NEW YORK SUPREME COURT, APPELLATE DIVISION, FIRST DEPARTMENT


February 25, 2010

IN RE SHERRY LYNN CHAMPION, PETITIONER-RESPONDENT,
v.
METROPOLITAN TRANSIT AUTHORITY, ET AL., RESPONDENTS, MTA NEW YORK CITY TRANSIT, ET AL., RESPONDENTS-APPELLANTS.

Order, Supreme Court, Bronx County (Larry S. Schachner, J.), entered April 29, 2009, which granted petitioner's motion for pre-action discovery to the extent of directing that respondents provide certain discovery and inspection of evidence within 30 days of service of a copy of the order, and continuing the stay in the order to show cause prohibiting respondents from altering, changing, repairing, servicing, modifying, moving, selling or in any other way disposing of any vehicle(s) and/or plow(s) utilized by respondents for any snow removal operations on the date of the hit and run motor vehicle accident at or near the subject intersection, unanimously modified, on the law, to strike the direction that respondents produce items 2(d), (e), (f), (g), (h), (j), (k), (m) and (n), limit the production of items 2(b), (c) and (o) to materials concerning the designated area between the hours of 9 a.m. and 11 a.m., and vacate the stay, and otherwise affirmed, without costs.

Published by New York State Law Reporting Bureau pursuant to Judiciary Law § 431.

This opinion is uncorrected and subject to revision before publication in the Official Reports.

Gonzalez, P.J., Mazzarelli, Nardelli, Acosta, Abdus-Salaam, JJ.

260127/09

While petitioner has alleged sufficient facts to support her claim that respondents were negligent in operating the motor vehicle that caused her injury, she has failed to allege any facts supporting her negligent maintenance claim.
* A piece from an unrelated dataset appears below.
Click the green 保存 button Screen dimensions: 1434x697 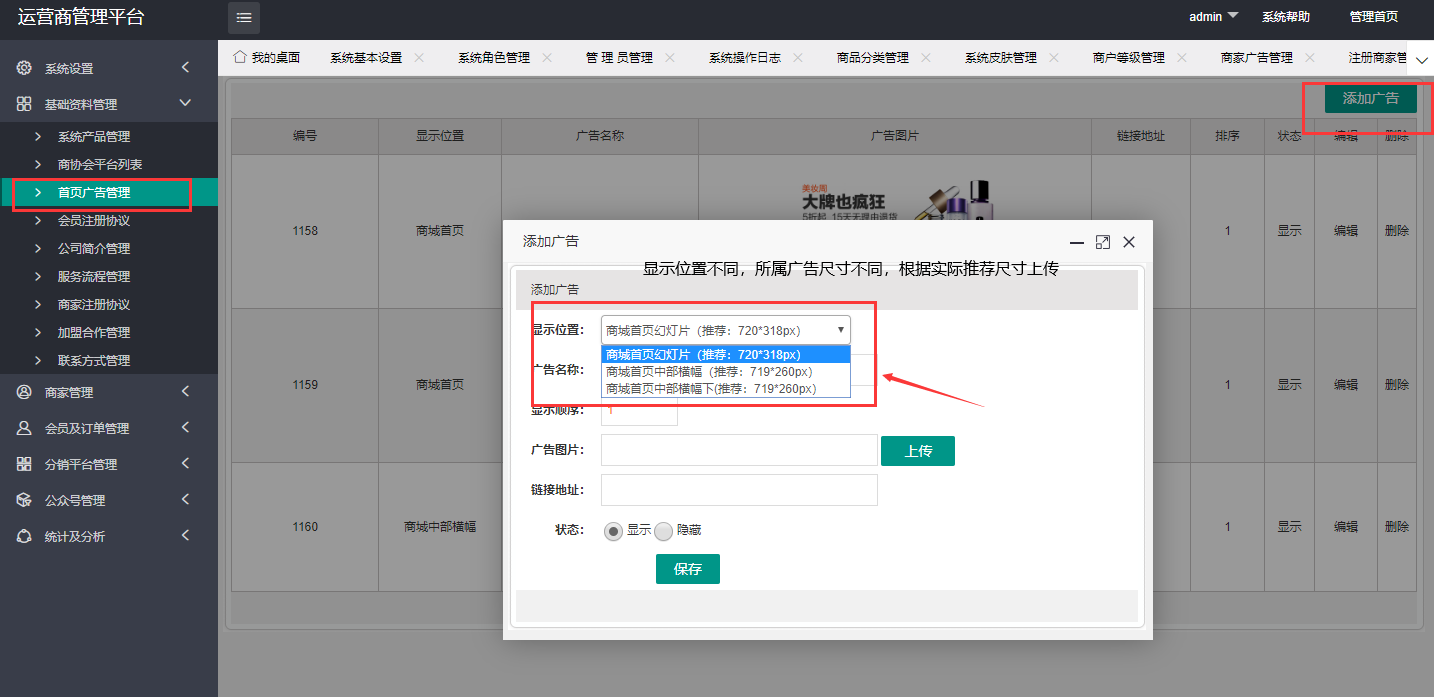[687, 569]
Petitioner's requests for items 2(d), (e), (f), (g), (h), (j), (k), (m) and (n) serve no purpose other than to determine whether facts exist to support a cause of action related to a defect in the motor vehicle or the attached plow, which is not an appropriate use of CPLR 3102(c) (see Holzman v Manhattan & Bronx Surface Tr. Operating Auth., 271 AD2d 346, 347-348 [2000]). Because petitioner has not offered facts sufficient to support a negligent maintenance claim or any other claim that would require respondents' vehicles and plows to be produced or inspected, the IAS court's stay should be vacated.

Petitioner's requests for items 2(b), (c) and (o) are material and necessary to petitioner's viable negligent operation claim, because they will assist her in identifying prospective defendants, particularly the operator of the motor vehicle, and in framing her complaint (see Christiano v Port Auth. of N.Y. & N.J., 1 AD3d 289, 289 [2003]). However, the order was overly broad with respect to those items, because there was no time limitation (id.). Since petitioner sought disclosure regarding an accident that allegedly occurred around 10:00 a.m., the order should be modified as indicated above.

THIS CONSTITUTES THE DECISION AND ORDER OF THE SUPREME COURT, APPELLATE DIVISION, FIRST DEPARTMENT.